▸ TASK REQUIREMENTS: Extract the entries below from the line with "Task: Click the green" to the line with "click(65, 146)", and repeat those lines verbatim with nothing added.

▸ AVAILABLE DATA:
......

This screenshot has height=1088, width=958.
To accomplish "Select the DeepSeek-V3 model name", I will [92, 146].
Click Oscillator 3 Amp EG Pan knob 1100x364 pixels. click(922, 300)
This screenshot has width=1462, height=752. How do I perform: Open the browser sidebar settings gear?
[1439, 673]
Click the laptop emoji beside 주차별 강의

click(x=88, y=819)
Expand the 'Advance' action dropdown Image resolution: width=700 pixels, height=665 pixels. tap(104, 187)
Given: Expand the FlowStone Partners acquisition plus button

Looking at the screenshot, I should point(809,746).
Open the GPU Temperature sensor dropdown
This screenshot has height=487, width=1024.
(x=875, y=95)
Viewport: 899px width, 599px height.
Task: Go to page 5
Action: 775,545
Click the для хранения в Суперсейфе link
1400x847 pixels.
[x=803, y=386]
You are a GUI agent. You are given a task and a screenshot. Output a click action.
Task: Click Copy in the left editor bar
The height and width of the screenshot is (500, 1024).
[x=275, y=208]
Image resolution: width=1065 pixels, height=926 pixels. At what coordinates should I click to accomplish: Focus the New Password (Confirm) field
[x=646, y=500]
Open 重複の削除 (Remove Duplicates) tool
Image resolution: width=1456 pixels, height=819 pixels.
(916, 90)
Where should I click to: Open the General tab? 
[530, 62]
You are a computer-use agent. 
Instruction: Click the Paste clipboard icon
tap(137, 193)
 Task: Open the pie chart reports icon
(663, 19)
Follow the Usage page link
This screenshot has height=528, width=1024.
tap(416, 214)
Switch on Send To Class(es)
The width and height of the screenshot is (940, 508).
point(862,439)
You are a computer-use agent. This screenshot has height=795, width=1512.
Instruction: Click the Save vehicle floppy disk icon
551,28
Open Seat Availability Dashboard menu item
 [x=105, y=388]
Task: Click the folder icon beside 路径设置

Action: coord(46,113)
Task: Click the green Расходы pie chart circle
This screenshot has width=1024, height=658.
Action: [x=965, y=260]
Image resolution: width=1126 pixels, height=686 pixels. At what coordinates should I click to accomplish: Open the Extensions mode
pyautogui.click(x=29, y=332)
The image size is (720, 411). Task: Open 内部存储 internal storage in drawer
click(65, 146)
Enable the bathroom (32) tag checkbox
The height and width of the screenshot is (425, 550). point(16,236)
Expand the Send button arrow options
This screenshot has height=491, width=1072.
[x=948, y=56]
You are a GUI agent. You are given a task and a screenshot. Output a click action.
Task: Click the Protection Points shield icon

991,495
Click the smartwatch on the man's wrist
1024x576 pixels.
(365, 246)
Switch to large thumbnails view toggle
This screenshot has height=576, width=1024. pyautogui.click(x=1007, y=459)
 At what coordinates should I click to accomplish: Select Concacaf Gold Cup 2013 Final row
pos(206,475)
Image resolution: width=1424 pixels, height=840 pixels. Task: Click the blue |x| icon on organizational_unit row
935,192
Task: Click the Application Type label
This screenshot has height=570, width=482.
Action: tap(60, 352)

......

▸ COMPLETED TASK:
Task: Click the green Расходы pie chart circle
This screenshot has width=1024, height=658.
Action: [x=965, y=260]
Image resolution: width=1126 pixels, height=686 pixels. At what coordinates should I click to accomplish: Open the Extensions mode
pyautogui.click(x=29, y=332)
The image size is (720, 411). Task: Open 内部存储 internal storage in drawer
click(65, 146)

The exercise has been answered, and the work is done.